坂本龍一自身が、何かの本で書いていたが「いいコンサートは眠くなる。眠れるコンサートこそがいい演奏の証拠だ」みたいなことを書いてあったのを思い出して、それも一興だなとも勝手ながら思っていた。
時折、映る顔や仕草なども見て、いい表情するなぁ、体が音と一体化していると感じた。
そんな中演奏も続いていき、中盤を迎えたあたり、ちょうど「Aqua」の演奏が始まった。「Aqua」は1998年、娘のために作曲した曲だそう。
なにかわからないが、それまでと明らかに違った。
過去を思い出し、一音一音を愛でるような記憶を確かめるような、音に確かな輪郭を感じた。彼の記憶の映像ではなく、一瞬の色・音・匂い・触感などを切り取って追体験しているような感覚を覚えた。

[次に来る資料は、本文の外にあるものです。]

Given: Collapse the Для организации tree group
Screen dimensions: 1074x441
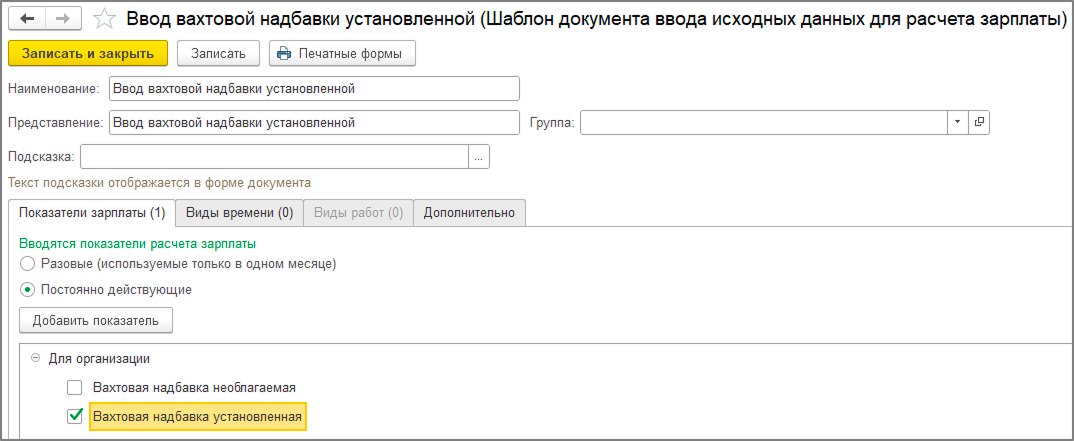Looking at the screenshot, I should point(36,358).
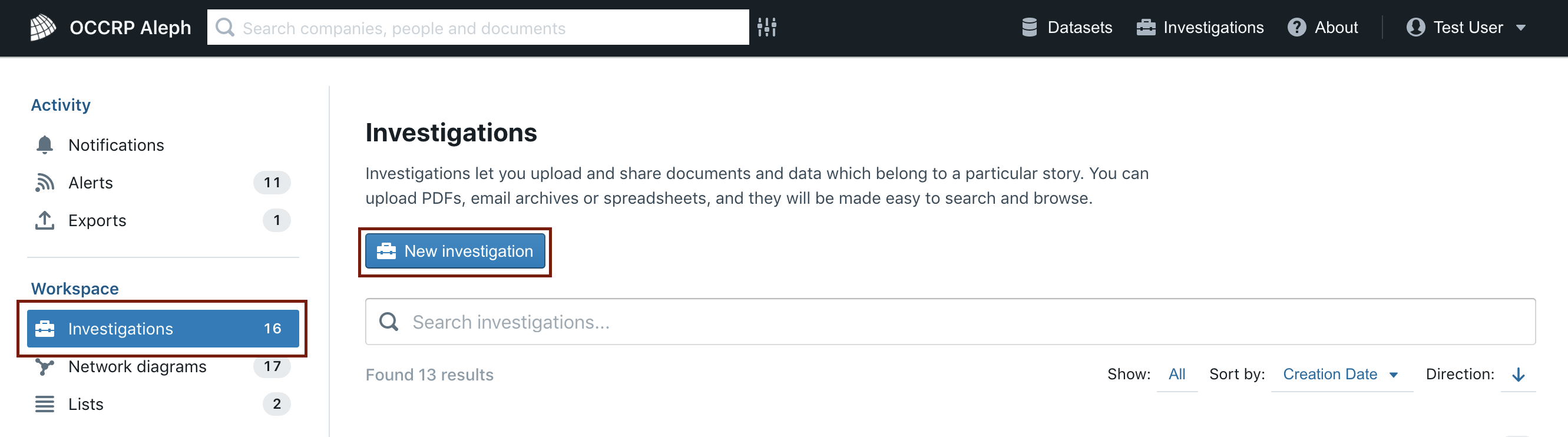Click the Alerts feed icon
The image size is (1568, 437).
click(x=44, y=183)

その次の「Tong Poo」も、音数のある曲をピアノ1台で演奏する暴挙なのだが、私の脳内のYMOも呼び起こされ、脳内セッションを始めた。あそこまでカラフルな音色をピアノ1台だけでも表現可能なんだなと驚いた。打楽器のような楽しさだった。
「Aqua」からの5曲は、特に記憶を確かめる。喜怒哀楽では表現しきれない輪郭を彩る感覚が強く感じられた。
全編通して、私は、彼が死ぬ前に弾く最後の曲たちであって、もう二度と彼が弾くことはない。このコンサートは彼が彼の生み出した曲たちを供養するような、ある意味での曲たちの葬式のような感覚で見ていた。
しかし、それは間違いだった。
確かに、彼が彼の曲を弾くというのは最期だろう。ただ、この世界から先立つのは曲ではない。彼のほうだ。
この世界に産み落とされた曲たちは、彼が亡き今でも我々は聴くことができる。しかし、この世界で我々は彼とは二度と会うことはできない。
死後の世界はわからない。
彼が彼の曲たちを聴くことはあるのだろうか、もう一度曲と一体化することはあるのだろうか、そんなことを考える。
残された曲・芸術たちは、この情報の荒波の中でも今後も残り続けるだろう。我々もあと数年したら等しく先立つ、彼の残した曲をこの世界に置いて。
この世界に残されていった芸術たちに触れたとき、我々の子孫たちはどう感じるのだろう。
最期の2曲、「Happy End」「Merry Christmas Mr. Lawrence」は嗚咽して覚えていない。
ただただ、そんな別れの切なさと確かな温かさを感じた。